Input rows:
▽

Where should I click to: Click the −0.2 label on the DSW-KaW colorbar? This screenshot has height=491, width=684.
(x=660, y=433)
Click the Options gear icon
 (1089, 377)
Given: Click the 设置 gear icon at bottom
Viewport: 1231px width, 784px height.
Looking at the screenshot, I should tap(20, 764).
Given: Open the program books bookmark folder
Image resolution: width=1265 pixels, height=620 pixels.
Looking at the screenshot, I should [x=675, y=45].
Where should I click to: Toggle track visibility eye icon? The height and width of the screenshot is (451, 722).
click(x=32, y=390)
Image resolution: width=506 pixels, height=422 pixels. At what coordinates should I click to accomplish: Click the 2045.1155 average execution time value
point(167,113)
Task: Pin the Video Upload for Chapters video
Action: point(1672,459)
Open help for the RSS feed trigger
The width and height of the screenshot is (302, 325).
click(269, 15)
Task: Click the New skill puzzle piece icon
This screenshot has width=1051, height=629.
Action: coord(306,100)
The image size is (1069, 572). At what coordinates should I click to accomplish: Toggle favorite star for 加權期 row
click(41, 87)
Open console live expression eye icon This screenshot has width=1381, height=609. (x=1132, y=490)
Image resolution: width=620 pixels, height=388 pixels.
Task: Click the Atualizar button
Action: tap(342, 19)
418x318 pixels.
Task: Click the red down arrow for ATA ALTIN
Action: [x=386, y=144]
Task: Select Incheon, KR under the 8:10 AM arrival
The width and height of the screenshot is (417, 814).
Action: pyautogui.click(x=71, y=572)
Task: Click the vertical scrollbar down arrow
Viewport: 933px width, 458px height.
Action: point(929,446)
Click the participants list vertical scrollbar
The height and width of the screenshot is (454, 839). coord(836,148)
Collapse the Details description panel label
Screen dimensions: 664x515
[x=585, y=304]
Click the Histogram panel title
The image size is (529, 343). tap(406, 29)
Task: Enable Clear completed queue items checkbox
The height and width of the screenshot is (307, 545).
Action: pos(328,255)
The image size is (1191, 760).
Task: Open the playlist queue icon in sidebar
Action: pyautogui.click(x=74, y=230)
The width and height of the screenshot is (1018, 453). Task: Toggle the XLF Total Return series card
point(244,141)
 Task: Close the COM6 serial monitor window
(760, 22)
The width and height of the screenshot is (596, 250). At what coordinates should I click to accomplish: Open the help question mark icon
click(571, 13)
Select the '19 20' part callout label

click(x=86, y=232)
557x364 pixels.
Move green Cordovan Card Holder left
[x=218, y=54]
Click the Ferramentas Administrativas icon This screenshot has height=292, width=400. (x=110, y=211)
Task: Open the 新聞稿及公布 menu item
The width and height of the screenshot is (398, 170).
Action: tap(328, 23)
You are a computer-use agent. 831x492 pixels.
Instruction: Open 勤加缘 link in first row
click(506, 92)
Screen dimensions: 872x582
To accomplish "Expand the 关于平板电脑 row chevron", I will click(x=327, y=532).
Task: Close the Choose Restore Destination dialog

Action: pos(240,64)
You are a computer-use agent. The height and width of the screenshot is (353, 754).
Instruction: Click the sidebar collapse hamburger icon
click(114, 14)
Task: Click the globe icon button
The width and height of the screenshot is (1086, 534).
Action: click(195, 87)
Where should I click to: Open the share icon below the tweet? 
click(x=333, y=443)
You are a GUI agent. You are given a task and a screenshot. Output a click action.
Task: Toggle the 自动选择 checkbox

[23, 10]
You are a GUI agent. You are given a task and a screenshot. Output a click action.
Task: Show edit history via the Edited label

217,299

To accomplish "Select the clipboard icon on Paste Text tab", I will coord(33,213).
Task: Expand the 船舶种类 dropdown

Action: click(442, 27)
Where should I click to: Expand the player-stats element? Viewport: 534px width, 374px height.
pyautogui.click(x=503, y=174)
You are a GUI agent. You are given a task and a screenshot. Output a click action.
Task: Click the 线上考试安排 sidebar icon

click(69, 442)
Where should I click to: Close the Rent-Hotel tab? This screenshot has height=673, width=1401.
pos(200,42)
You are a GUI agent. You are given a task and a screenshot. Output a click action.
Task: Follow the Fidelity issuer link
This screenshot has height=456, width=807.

△

Brief: Can you swap "vertical scrollbar" for "side scrollbar" in the items starting at the line with "Task: Click the vertical scrollbar down arrow" and ending at the line with "The height and width of the screenshot is (454, 839).", changing nothing else and giving back only those lines?

Correct response:
Task: Click the side scrollbar down arrow
Viewport: 933px width, 458px height.
Action: point(929,446)
Click the participants list side scrollbar
The height and width of the screenshot is (454, 839). coord(836,148)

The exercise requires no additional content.